After that assisting weekend, I was able to share my story, share my journey. I did it through very ugly tears, but it was the first time I was able to share it fully. In that I had to relive my story. But because of my yoga practice, I could disassociate from that. I am not the chatter in my head. I am not the aches in my body from holding onto all of my tension. I am not my rape.

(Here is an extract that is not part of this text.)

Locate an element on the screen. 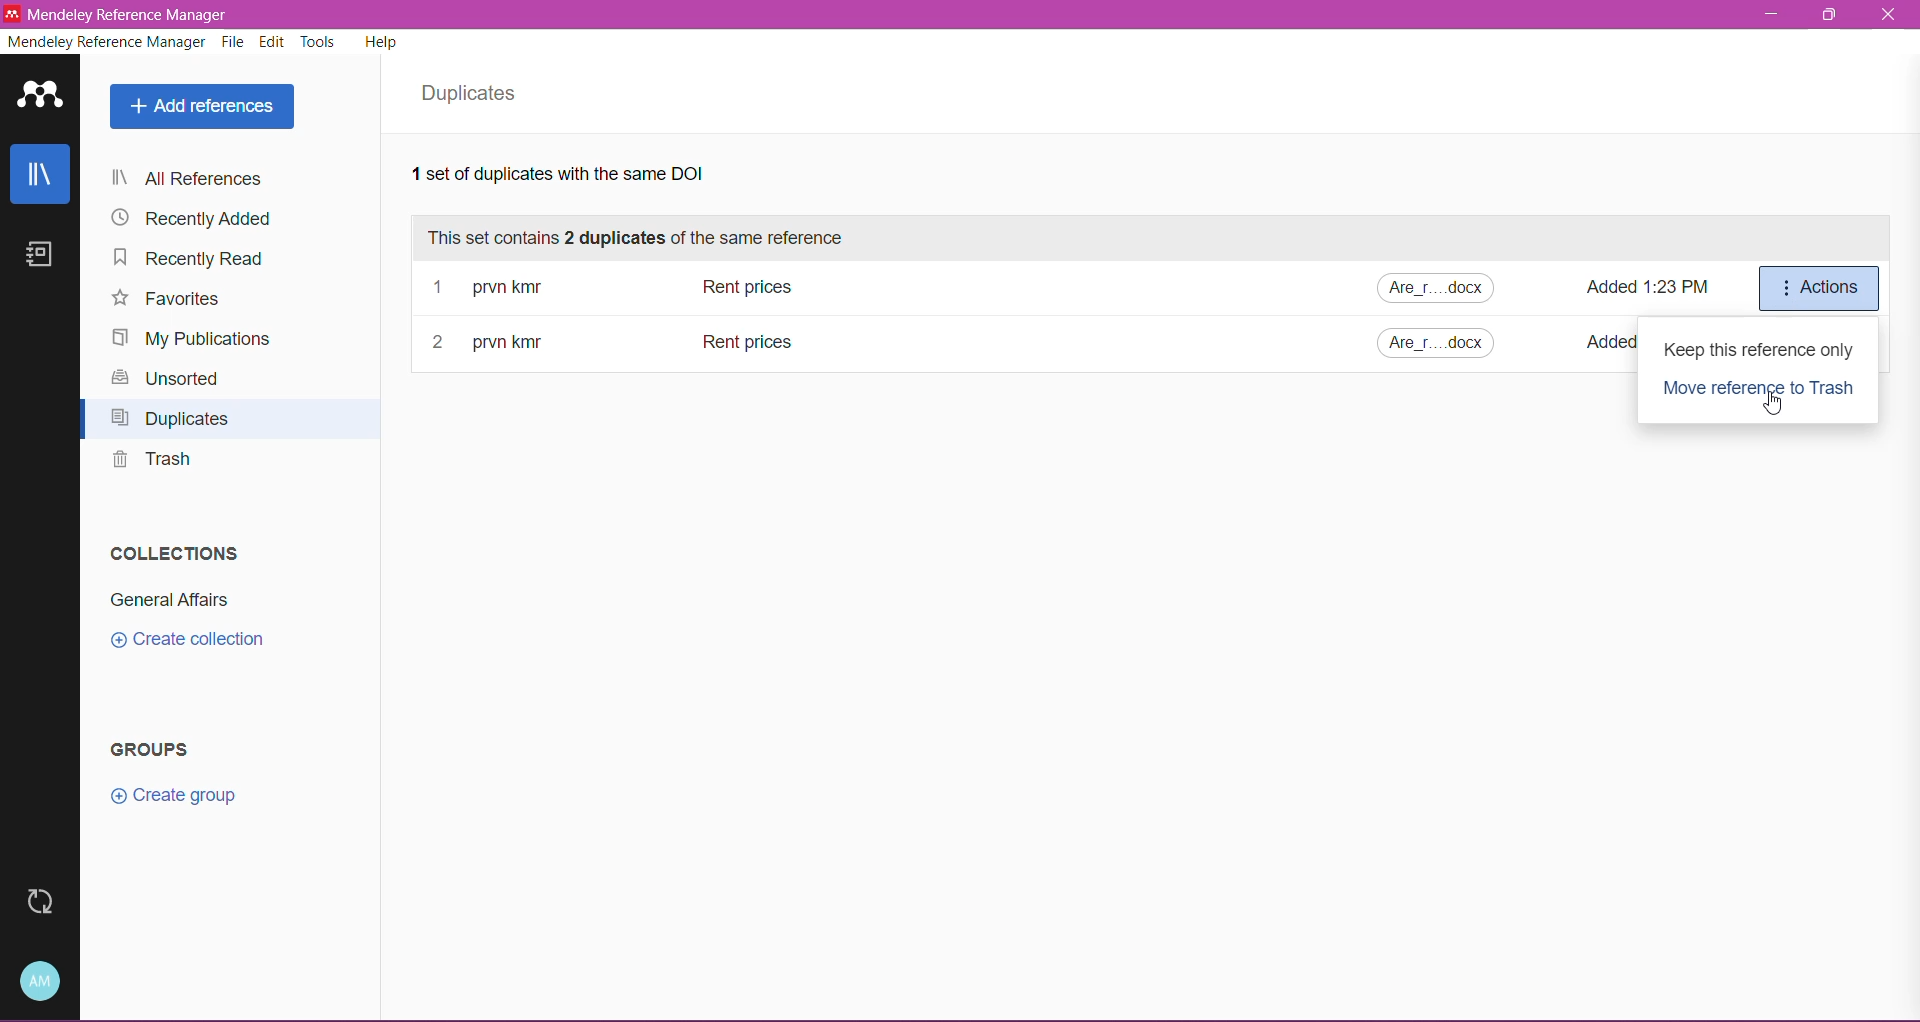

I was able to embody what happened to me, fully feel it and through that – I was able to let it go. It didn’t happen all at once. But it happened. One yoga class after another I was able to release, surrender. This transformation was through holding strength-based postures, the introduction of new ways of breathing (for me, ujjayi breath helped me stay out of my negative thought patterns and in the present moment), balancing postures helped me ground daily, and savasana and meditation aided the recognition of where I held onto self-resentment, hatred, and embarrassment. And most of all, through giving and receiving physical assists. I felt my teacher’s and peers’ intentions as they guided me towards healing – never forcing or fixing – just offering me the space to explore my physical body in different postures and in turn, challenge my mind and emotions there too.

My yoga practice healed my internal wounds of sexual assault.

So, yoga teachers, know that you have a very vast and important job: you are healing internal and external wounds. I’m not advising to not ask for consent, definitely do. But an assist that I truly didn’t know that I needed saved my life, my spirit, and restored my belief in the divine.

Yogi’s with internal wounds and scars, open yourself up to the possibility that what you think you don’t want, may be exactly what you need – especially if your love language is physical touch like mine. How often in life do we shy away from or avoid exactly what you need in order to heal?

For all the men and women that have been affected by poorly given and/or poor-intentioned assists, my love and condolences go out to you. I pray that you heal, love and receive physical love again on and off your mat.

And I pray that through your yoga practice, whatever it may look like, you recognize and honor the highest version of yourself. For you are in there. May you use your practice to bloom, deepen your understanding of yourself and rise into your highest power once again.